Las cuatro amigas sobre las que gira la trama son mujeres independientes
económicamente, con carreras profesionales consolidadas, liberadas sexualmente y que
tienen en otras mujeres su grupo de referencia y no en los hombres que las rodean. Sin
embargo, aquí también chirría el guion. El personaje más liberado sexualmente resulta ser
la amante de un hombre casado que controla totalmente la relación; la protagonista tiene un
matrimonio convencional que, si nos atenemos a la edad a la que se casaron y la forma en
que se relacionan, parece más bien propio de una o dos generaciones anteriores; y el
personaje no heterosexual reproduce los tópicos de promiscuidad que se asocian
tradicionalmente con la homosexualidad. Para ser una serie feminista, el guion en realidad
es mucho más benevolente con los personajes masculinos que con los femeninos: con la
excepción del amante casado, ellos son los empáticos, los que se esfuerzan por mantener
los vínculos y los que comunican sus sentimientos. El marido de la protagonista es el que
intenta que la relación no se rompa y el chico que le gusta respeta sus decisiones y sus
tiempos, mientras Valeria miente, se niega a hablar y piensa únicamente en ella.

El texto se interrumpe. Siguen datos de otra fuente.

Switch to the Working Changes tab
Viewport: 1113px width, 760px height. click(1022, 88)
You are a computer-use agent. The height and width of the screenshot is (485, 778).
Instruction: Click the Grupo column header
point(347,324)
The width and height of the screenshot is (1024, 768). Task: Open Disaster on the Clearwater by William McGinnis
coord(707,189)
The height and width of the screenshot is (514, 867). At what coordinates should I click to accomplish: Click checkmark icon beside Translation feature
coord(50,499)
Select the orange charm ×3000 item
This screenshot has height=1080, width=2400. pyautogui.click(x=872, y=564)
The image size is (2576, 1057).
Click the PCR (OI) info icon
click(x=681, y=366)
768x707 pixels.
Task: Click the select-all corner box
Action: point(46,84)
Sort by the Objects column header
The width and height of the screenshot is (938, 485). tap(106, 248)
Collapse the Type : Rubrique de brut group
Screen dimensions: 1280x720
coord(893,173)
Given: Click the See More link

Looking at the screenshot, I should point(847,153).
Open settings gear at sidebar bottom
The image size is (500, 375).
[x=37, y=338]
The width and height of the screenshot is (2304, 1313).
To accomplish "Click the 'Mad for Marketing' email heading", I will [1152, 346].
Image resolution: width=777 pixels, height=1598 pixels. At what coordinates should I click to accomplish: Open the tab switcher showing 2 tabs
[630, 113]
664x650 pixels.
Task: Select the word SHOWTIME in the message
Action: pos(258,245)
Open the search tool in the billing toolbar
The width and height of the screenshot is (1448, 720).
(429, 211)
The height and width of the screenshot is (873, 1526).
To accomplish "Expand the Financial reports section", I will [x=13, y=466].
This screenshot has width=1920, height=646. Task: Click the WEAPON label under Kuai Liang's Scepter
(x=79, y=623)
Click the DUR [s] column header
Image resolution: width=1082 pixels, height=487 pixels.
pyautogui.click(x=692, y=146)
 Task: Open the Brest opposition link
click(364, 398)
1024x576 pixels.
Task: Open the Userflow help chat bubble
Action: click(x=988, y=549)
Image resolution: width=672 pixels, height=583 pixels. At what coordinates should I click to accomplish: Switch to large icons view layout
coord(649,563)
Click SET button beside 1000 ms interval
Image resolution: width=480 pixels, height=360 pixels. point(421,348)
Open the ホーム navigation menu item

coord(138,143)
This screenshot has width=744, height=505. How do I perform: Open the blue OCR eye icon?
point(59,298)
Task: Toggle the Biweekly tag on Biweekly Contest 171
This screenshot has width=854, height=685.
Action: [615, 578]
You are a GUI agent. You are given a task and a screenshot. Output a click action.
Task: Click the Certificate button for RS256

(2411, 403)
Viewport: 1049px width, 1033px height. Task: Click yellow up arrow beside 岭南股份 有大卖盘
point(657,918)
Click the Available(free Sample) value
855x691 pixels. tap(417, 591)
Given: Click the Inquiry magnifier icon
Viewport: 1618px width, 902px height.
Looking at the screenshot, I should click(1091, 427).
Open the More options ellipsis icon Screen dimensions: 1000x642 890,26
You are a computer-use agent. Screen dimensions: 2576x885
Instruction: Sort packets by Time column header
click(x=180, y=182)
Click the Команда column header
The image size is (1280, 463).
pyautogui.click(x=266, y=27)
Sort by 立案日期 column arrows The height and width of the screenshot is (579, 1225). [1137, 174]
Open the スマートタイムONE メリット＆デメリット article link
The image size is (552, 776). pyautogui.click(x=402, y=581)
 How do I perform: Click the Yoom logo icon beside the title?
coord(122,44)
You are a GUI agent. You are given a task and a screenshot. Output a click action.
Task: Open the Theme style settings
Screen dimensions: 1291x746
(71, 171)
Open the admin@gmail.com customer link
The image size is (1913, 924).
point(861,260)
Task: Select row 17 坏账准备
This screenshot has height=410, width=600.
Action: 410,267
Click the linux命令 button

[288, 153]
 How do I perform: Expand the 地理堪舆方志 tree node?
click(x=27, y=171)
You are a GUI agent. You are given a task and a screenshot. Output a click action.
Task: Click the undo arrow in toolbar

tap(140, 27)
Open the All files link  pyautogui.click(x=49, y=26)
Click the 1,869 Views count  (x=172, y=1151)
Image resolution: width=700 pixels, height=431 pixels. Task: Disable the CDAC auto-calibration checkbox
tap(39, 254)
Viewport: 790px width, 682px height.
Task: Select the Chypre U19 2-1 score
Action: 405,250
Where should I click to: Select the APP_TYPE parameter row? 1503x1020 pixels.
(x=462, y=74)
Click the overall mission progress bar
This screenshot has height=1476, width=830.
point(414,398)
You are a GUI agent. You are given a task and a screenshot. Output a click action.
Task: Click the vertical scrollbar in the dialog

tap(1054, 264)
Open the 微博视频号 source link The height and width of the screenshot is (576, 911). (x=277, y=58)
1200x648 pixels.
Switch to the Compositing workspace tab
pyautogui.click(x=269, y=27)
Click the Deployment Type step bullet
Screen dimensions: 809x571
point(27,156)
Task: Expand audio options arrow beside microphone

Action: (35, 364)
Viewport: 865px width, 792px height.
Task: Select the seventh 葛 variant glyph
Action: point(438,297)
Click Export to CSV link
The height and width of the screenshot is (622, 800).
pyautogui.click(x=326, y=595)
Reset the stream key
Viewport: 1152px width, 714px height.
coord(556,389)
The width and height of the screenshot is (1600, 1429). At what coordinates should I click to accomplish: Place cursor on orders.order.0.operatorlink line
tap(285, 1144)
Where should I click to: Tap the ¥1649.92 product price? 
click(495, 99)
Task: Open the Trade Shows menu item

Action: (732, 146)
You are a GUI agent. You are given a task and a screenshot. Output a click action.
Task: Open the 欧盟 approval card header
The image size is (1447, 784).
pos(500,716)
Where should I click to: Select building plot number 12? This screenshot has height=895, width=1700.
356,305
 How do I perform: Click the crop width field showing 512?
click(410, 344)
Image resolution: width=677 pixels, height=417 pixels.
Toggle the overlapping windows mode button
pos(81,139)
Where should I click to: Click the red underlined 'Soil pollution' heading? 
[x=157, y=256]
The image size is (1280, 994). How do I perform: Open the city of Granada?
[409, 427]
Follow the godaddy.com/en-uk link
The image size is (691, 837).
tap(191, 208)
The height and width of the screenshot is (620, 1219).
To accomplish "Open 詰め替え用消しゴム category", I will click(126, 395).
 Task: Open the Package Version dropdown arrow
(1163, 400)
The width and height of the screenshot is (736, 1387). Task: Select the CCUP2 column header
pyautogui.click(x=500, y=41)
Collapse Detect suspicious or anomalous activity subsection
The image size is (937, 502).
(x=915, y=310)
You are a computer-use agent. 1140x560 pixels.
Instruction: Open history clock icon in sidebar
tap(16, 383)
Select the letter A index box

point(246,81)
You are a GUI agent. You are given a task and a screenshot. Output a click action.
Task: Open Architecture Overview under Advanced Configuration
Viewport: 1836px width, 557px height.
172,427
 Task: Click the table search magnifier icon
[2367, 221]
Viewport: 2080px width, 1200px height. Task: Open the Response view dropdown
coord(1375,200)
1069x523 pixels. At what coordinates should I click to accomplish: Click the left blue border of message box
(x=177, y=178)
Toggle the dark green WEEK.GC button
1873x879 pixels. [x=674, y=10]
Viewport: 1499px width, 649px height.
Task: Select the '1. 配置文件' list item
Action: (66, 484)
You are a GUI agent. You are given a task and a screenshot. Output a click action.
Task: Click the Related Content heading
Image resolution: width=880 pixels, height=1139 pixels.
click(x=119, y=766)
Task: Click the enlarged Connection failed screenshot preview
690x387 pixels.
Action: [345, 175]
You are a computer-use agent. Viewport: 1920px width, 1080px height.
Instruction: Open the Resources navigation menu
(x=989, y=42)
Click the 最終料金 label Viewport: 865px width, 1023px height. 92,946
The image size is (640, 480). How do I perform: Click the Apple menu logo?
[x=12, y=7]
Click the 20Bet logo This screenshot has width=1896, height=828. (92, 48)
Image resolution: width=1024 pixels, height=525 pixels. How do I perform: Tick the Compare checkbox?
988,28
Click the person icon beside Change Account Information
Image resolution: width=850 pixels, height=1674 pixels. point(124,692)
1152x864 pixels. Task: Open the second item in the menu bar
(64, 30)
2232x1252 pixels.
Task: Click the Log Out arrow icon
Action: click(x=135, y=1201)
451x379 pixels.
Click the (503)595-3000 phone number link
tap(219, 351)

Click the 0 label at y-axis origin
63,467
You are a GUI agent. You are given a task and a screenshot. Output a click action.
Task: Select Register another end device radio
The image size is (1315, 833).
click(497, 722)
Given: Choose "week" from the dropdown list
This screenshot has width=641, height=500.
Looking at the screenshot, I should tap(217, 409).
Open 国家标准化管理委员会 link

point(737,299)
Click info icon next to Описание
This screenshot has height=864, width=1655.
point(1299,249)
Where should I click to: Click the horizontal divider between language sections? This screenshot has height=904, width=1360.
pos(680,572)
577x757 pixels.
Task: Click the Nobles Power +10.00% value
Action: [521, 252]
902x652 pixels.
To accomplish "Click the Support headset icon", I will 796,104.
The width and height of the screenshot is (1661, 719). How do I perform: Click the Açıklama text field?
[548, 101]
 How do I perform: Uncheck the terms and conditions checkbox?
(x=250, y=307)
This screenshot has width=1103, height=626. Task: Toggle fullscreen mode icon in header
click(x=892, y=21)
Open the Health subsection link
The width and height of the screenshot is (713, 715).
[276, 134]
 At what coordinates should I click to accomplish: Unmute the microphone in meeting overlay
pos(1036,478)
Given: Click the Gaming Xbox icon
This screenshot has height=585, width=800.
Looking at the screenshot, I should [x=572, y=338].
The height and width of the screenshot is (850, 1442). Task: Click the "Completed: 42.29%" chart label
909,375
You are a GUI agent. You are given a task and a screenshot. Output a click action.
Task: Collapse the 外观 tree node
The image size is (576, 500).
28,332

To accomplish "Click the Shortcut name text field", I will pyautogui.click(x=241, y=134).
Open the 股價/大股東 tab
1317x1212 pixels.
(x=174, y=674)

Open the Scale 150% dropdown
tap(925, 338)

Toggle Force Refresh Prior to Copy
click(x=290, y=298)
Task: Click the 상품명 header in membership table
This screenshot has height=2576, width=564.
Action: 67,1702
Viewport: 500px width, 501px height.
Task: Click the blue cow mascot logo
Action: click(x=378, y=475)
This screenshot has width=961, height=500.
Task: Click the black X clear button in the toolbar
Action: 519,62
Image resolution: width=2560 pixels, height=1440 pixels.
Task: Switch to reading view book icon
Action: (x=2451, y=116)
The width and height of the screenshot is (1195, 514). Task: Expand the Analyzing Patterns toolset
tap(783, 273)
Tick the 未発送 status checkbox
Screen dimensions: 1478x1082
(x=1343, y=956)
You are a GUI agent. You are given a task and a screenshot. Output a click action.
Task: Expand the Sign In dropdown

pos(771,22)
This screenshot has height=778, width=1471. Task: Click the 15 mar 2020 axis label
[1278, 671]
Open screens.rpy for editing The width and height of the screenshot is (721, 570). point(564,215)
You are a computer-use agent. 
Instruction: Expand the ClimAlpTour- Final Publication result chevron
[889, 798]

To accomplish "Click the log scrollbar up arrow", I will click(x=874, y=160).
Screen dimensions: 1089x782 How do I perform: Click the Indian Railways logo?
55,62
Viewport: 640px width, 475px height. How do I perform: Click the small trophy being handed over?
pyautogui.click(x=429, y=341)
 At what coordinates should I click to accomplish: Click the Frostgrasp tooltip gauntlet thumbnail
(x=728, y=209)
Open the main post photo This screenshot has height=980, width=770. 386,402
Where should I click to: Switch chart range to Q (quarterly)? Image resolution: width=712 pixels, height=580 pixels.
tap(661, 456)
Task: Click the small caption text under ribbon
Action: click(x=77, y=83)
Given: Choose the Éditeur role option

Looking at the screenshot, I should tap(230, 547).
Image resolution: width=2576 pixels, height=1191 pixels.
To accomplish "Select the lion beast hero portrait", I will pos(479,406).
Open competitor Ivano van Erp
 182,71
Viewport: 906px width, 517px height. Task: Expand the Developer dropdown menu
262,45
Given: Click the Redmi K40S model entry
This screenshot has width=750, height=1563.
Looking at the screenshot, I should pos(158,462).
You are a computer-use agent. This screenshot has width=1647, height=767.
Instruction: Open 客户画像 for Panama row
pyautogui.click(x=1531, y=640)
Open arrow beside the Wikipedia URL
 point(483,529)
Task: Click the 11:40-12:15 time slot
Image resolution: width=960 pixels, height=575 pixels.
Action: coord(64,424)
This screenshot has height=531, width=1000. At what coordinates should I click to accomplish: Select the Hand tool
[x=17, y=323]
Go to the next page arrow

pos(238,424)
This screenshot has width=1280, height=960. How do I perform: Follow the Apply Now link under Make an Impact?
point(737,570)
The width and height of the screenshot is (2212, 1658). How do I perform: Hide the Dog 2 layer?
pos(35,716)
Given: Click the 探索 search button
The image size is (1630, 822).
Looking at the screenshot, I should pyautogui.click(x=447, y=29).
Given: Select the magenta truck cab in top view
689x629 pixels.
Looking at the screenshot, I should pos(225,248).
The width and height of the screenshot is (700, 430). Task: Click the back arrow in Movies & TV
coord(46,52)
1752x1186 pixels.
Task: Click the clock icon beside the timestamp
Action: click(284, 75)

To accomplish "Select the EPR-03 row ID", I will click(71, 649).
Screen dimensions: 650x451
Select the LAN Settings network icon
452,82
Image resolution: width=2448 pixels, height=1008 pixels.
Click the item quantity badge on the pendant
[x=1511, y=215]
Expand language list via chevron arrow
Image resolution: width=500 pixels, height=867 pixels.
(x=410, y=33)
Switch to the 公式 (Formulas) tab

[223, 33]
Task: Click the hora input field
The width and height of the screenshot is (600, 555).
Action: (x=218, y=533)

La promoción de la serie la ha comparado con Girls y Sexo en Nueva York, y en realidad es


bastante acertado: como en Sexo en Nueva York, la libertad de las mujeres es solo libertad
para comprar ropa cara sin que tu marido te tenga que dar el dinero, y como Girls, vende un
supuesto retrato generacional que en realidad solo representa a una minoría social muy
concreta y que funciona como relato aspiracional. Las tres series se parecen porque las tres
son insufriblemente pijas y blancas, y porque las tres pretenden hacer pasar por universales
la experiencia de las clases medias y altas. Por supuesto, las series no tienen por qué ser
representativas de toda la sociedad, pero no pueden presentar como sujeto a un único
grupo social mientras los demás son invariablemente el otro, los que estamos ahí solo para
cuidar de su madre anciana, servirles la comida o atenderles en el supermercado. El otro
exótico, del que disfrazarse, como hacen Valeria y sus amigas cuando organizan una fiesta
temática de trap. El relato generacional no es único y no es suyo, también pertenece a las
chavalas que viven de verdad en la periferia, a las que han nacido en España pero no
tienen derecho a la nacionalidad, a las que necesitan dos trabajos para pagar una
habitación en un piso compartido, a las que se implican en los conflictos y los problemas
laborales de sus vecinos y no miran las manifestaciones desde el balcón. Ojalá Valeria, en
vez de a Girls y a Sexo en Nueva York, se pareciera más a Mai neva a Ciutat y hablase de
quedarte en paro y volver a casa de tus padres a los treinta. Ojalá no tener que escuchar
que esas series hablan de nosotras cuando en realidad solo contribuyen a que no seamos
nosotras, a que no haya un nosotras.